Saved data entries:
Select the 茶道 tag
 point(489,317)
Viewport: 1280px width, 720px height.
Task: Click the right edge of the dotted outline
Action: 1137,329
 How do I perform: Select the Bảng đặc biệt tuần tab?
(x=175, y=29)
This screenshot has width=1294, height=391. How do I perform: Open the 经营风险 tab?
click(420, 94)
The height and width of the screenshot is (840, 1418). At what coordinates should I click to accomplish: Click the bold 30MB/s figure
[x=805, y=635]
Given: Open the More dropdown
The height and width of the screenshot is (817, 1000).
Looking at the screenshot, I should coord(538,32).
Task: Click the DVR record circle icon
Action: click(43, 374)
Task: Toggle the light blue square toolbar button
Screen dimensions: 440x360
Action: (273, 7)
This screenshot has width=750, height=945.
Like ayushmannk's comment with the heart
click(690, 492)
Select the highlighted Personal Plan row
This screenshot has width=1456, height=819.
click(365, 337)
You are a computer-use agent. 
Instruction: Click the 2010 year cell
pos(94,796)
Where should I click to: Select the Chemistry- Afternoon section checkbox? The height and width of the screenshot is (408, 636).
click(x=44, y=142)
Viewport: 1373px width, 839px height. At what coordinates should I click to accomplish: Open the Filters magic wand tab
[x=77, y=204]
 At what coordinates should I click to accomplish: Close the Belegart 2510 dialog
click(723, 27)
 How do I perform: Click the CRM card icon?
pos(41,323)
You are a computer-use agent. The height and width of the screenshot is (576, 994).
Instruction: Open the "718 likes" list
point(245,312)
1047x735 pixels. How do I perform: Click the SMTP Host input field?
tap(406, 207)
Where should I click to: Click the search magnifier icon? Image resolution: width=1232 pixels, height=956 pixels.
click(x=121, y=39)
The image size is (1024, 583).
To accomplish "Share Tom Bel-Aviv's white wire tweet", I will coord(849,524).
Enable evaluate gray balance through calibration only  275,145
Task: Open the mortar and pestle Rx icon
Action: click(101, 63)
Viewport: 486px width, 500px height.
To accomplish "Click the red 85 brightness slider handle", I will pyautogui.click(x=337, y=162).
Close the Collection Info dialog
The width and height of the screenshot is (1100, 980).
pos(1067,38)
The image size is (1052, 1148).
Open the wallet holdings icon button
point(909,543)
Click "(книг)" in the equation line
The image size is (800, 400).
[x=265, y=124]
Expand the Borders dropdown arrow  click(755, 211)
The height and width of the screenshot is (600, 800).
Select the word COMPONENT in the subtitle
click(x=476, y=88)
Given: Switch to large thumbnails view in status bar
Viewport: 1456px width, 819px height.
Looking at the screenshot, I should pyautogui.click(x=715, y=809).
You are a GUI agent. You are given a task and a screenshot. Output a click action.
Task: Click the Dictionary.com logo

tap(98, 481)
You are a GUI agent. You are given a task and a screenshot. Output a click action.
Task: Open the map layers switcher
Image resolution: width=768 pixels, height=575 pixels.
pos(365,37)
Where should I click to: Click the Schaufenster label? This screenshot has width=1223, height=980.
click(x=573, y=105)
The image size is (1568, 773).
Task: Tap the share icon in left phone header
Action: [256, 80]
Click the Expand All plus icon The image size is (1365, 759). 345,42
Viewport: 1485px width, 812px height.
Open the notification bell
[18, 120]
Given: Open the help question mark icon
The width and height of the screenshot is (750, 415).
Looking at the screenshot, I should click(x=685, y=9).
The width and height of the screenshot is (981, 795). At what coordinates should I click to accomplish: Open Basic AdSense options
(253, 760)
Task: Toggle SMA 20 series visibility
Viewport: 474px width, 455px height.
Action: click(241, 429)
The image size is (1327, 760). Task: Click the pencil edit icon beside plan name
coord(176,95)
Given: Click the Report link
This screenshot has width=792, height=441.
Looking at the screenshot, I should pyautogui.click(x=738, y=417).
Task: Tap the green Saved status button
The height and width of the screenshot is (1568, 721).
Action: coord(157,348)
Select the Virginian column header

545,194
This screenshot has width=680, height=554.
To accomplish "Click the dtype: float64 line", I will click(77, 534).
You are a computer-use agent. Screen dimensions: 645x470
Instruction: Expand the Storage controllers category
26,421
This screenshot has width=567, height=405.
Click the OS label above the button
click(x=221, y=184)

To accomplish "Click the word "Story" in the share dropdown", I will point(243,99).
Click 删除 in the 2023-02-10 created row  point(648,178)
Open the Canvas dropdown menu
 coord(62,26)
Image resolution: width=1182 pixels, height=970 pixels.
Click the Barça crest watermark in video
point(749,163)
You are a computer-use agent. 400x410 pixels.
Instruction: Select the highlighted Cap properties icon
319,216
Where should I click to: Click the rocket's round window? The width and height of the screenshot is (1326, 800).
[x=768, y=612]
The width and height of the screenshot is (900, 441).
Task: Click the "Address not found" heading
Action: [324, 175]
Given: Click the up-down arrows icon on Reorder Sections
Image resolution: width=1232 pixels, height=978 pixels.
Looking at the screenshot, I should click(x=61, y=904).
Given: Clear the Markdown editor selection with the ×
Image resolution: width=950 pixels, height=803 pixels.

# [Work to complete]
Line by line, retype all of the entries.

# [Solution]
Select the 茶道 tag
 point(489,317)
Viewport: 1280px width, 720px height.
Task: Click the right edge of the dotted outline
Action: 1137,329
 How do I perform: Select the Bảng đặc biệt tuần tab?
(x=175, y=29)
This screenshot has width=1294, height=391. How do I perform: Open the 经营风险 tab?
click(420, 94)
The height and width of the screenshot is (840, 1418). At what coordinates should I click to accomplish: Click the bold 30MB/s figure
[x=805, y=635]
Given: Open the More dropdown
The height and width of the screenshot is (817, 1000).
Looking at the screenshot, I should coord(538,32).
Task: Click the DVR record circle icon
Action: click(43, 374)
Task: Toggle the light blue square toolbar button
Screen dimensions: 440x360
Action: (273, 7)
This screenshot has width=750, height=945.
Like ayushmannk's comment with the heart
click(690, 492)
Select the highlighted Personal Plan row
This screenshot has width=1456, height=819.
click(365, 337)
You are a computer-use agent. 
Instruction: Click the 2010 year cell
pos(94,796)
Where should I click to: Select the Chemistry- Afternoon section checkbox? The height and width of the screenshot is (408, 636).
click(x=44, y=142)
Viewport: 1373px width, 839px height. At what coordinates should I click to accomplish: Open the Filters magic wand tab
[x=77, y=204]
 At what coordinates should I click to accomplish: Close the Belegart 2510 dialog
click(723, 27)
 How do I perform: Click the CRM card icon?
pos(41,323)
You are a computer-use agent. The height and width of the screenshot is (576, 994).
Instruction: Open the "718 likes" list
point(245,312)
1047x735 pixels. How do I perform: Click the SMTP Host input field?
tap(406, 207)
Where should I click to: Click the search magnifier icon? Image resolution: width=1232 pixels, height=956 pixels.
click(x=121, y=39)
The image size is (1024, 583).
To accomplish "Share Tom Bel-Aviv's white wire tweet", I will coord(849,524).
Enable evaluate gray balance through calibration only  275,145
Task: Open the mortar and pestle Rx icon
Action: click(101, 63)
Viewport: 486px width, 500px height.
To accomplish "Click the red 85 brightness slider handle", I will pyautogui.click(x=337, y=162).
Close the Collection Info dialog
The width and height of the screenshot is (1100, 980).
pos(1067,38)
The image size is (1052, 1148).
Open the wallet holdings icon button
point(909,543)
Click "(книг)" in the equation line
The image size is (800, 400).
[x=265, y=124]
Expand the Borders dropdown arrow  click(755, 211)
The height and width of the screenshot is (600, 800).
Select the word COMPONENT in the subtitle
click(x=476, y=88)
Given: Switch to large thumbnails view in status bar
Viewport: 1456px width, 819px height.
Looking at the screenshot, I should pyautogui.click(x=715, y=809).
You are a GUI agent. You are given a task and a screenshot. Output a click action.
Task: Click the Dictionary.com logo

tap(98, 481)
You are a GUI agent. You are given a task and a screenshot. Output a click action.
Task: Open the map layers switcher
Image resolution: width=768 pixels, height=575 pixels.
pos(365,37)
Where should I click to: Click the Schaufenster label? This screenshot has width=1223, height=980.
click(x=573, y=105)
The image size is (1568, 773).
Task: Tap the share icon in left phone header
Action: [256, 80]
Click the Expand All plus icon The image size is (1365, 759). 345,42
Viewport: 1485px width, 812px height.
Open the notification bell
[18, 120]
Given: Open the help question mark icon
The width and height of the screenshot is (750, 415).
Looking at the screenshot, I should click(x=685, y=9).
The width and height of the screenshot is (981, 795). At what coordinates should I click to accomplish: Open Basic AdSense options
(253, 760)
Task: Toggle SMA 20 series visibility
Viewport: 474px width, 455px height.
Action: click(241, 429)
The image size is (1327, 760). Task: Click the pencil edit icon beside plan name
coord(176,95)
Given: Click the Report link
This screenshot has width=792, height=441.
Looking at the screenshot, I should pyautogui.click(x=738, y=417).
Task: Tap the green Saved status button
The height and width of the screenshot is (1568, 721).
Action: coord(157,348)
Select the Virginian column header

545,194
This screenshot has width=680, height=554.
To accomplish "Click the dtype: float64 line", I will click(77, 534).
You are a computer-use agent. Screen dimensions: 645x470
Instruction: Expand the Storage controllers category
26,421
This screenshot has width=567, height=405.
Click the OS label above the button
click(x=221, y=184)

To accomplish "Click the word "Story" in the share dropdown", I will point(243,99).
Click 删除 in the 2023-02-10 created row  point(648,178)
Open the Canvas dropdown menu
 coord(62,26)
Image resolution: width=1182 pixels, height=970 pixels.
Click the Barça crest watermark in video
point(749,163)
You are a computer-use agent. 400x410 pixels.
Instruction: Select the highlighted Cap properties icon
319,216
Where should I click to: Click the rocket's round window? The width and height of the screenshot is (1326, 800).
[x=768, y=612]
The width and height of the screenshot is (900, 441).
Task: Click the "Address not found" heading
Action: [324, 175]
Given: Click the up-down arrows icon on Reorder Sections
Image resolution: width=1232 pixels, height=978 pixels.
Looking at the screenshot, I should click(x=61, y=904).
Given: Clear the Markdown editor selection with the ×
Image resolution: width=950 pixels, height=803 pixels.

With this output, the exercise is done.